Look through the data below and extract, unchanged, the lines from the one that contains "Click the WhatsApp icon in sidebar" to the one that contains "1280x800 pixels.", both included.

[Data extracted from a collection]
· · · · · · ·
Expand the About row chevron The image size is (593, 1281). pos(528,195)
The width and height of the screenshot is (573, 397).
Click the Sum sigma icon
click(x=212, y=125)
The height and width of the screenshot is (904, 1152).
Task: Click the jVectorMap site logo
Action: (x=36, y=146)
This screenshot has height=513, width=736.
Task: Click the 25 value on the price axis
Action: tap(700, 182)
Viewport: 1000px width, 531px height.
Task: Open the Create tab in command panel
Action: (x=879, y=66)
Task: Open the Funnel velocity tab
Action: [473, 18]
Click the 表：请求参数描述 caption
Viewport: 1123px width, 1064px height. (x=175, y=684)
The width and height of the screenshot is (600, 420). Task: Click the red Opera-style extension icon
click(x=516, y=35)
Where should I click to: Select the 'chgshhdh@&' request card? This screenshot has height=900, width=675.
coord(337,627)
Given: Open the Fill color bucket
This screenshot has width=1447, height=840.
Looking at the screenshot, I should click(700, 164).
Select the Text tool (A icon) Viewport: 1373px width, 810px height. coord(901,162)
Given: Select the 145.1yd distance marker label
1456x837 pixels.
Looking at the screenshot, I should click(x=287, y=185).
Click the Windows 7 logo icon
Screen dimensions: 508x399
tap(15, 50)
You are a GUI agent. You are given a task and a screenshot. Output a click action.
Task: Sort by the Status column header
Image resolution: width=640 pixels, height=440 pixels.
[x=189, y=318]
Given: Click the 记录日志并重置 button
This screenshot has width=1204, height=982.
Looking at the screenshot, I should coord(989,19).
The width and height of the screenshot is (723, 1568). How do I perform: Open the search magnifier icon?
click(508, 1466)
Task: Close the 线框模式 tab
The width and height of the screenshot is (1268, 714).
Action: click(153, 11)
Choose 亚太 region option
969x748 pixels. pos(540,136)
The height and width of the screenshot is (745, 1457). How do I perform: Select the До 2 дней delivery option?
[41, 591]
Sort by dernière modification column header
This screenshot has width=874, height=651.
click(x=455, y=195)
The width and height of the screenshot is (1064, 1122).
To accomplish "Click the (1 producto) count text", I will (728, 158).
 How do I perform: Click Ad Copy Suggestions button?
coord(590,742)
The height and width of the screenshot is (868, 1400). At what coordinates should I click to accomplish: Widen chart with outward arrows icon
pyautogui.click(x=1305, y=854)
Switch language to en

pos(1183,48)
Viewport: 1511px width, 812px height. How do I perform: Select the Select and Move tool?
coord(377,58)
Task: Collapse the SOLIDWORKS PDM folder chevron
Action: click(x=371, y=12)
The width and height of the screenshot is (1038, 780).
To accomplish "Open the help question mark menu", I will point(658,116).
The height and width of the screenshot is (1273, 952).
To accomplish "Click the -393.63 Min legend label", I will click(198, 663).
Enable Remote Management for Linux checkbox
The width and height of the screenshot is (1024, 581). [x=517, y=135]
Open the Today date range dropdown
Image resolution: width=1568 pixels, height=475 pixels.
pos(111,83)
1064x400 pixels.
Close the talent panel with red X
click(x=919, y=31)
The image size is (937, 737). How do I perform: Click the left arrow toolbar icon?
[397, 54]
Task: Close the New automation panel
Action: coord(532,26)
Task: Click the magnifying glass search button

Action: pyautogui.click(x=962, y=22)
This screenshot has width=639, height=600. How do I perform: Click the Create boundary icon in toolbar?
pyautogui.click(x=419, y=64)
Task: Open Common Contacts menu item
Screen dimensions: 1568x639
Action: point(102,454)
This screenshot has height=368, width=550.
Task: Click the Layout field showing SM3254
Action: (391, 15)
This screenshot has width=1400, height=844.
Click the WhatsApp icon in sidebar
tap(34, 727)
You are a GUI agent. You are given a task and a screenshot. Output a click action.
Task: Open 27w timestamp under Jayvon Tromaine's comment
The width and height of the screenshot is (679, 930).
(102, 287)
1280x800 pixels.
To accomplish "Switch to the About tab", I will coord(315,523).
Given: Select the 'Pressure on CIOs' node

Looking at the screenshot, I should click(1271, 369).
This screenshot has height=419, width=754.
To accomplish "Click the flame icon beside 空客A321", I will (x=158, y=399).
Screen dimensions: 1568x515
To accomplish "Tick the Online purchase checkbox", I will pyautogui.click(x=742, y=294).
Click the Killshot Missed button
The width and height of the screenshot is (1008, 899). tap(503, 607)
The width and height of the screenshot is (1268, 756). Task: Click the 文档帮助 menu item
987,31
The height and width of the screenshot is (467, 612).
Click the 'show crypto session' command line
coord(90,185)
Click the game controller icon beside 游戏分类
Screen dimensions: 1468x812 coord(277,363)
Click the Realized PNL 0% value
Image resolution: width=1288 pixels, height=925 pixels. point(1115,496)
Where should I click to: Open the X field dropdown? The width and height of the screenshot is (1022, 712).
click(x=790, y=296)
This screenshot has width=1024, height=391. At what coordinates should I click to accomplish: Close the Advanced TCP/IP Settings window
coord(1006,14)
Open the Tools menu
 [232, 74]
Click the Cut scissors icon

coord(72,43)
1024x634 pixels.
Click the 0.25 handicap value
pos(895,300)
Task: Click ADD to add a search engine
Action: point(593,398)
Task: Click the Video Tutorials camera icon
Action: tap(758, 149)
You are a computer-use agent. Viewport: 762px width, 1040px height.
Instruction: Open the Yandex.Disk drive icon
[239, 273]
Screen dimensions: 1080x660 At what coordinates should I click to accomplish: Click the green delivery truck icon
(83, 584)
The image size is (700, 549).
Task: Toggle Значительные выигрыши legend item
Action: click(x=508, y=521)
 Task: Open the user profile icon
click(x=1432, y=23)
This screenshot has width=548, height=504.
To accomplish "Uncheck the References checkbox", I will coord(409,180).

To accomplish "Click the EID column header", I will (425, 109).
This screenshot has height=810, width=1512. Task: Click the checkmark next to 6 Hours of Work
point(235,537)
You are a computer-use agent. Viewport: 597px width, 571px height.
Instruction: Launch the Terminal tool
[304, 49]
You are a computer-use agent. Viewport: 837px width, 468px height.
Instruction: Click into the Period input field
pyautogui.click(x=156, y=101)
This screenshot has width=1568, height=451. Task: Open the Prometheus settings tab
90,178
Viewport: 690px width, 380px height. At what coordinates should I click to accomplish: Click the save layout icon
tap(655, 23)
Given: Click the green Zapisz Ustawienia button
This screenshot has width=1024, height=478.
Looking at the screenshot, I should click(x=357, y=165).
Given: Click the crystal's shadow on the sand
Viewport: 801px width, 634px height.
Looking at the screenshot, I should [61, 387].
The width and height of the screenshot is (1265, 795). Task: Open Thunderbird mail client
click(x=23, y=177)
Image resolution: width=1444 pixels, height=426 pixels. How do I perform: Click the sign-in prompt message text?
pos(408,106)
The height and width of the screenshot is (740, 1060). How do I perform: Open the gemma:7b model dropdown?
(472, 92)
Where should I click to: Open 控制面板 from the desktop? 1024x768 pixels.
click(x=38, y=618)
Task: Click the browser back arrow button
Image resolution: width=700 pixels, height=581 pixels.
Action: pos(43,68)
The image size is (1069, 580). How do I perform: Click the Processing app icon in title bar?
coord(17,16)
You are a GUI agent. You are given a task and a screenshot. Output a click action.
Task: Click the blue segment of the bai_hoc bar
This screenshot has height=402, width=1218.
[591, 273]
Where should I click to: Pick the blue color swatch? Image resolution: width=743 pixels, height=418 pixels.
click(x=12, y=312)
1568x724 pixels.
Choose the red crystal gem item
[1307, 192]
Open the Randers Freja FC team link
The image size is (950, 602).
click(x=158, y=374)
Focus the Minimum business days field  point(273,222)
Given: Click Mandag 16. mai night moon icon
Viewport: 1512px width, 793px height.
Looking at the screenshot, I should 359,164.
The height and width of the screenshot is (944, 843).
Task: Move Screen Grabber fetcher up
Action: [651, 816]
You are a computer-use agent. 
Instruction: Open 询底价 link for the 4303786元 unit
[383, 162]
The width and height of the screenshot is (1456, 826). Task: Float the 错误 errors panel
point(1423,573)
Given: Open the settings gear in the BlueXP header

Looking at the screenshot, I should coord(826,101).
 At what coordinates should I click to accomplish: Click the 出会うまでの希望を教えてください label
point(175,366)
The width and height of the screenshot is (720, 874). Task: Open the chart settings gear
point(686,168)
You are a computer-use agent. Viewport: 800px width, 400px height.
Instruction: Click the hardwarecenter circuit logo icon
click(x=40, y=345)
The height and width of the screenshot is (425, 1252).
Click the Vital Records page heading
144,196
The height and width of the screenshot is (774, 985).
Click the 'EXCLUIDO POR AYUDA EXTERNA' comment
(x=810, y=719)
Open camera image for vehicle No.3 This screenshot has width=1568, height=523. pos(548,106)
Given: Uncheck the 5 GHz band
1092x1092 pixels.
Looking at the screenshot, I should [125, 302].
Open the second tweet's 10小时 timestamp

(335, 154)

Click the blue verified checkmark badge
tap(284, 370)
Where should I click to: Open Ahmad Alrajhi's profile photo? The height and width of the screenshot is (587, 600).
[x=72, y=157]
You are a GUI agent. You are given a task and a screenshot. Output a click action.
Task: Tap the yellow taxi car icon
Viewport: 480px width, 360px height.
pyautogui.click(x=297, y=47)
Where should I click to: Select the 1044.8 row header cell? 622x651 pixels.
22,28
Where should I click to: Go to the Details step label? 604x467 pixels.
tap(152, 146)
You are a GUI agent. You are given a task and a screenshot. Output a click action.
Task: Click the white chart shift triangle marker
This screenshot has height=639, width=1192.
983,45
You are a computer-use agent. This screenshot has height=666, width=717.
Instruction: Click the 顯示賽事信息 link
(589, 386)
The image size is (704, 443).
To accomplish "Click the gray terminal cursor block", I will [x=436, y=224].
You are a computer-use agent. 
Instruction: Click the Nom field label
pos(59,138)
· · · · · · ·
■ Exercise output ■
Click the WhatsApp icon in sidebar
tap(34, 727)
You are a GUI agent. You are given a task and a screenshot. Output a click action.
Task: Open 27w timestamp under Jayvon Tromaine's comment
The width and height of the screenshot is (679, 930).
(102, 287)
1280x800 pixels.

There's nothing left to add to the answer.